> PROMPT:
Could you echo the material below, from the line with "The image size" up to and including the line with "The height and", exactly as it stands?

> AVAILABLE DATA:

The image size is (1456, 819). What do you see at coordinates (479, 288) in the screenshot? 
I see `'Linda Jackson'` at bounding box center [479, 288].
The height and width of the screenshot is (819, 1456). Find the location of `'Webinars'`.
==
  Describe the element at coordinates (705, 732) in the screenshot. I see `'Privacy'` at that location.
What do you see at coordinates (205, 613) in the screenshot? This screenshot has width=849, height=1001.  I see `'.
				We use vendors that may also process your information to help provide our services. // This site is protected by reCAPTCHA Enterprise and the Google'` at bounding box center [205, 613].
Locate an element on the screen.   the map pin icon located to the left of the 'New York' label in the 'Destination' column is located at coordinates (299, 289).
---
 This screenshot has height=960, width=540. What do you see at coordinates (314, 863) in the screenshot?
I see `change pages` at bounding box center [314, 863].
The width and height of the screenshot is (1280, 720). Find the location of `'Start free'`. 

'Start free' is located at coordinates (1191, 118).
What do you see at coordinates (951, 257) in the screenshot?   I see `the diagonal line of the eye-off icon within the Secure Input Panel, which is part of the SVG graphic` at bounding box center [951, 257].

> RESPONSE:
The image size is (1456, 819). What do you see at coordinates (479, 288) in the screenshot? 
I see `'Linda Jackson'` at bounding box center [479, 288].
The height and width of the screenshot is (819, 1456). Find the location of `'Webinars'`.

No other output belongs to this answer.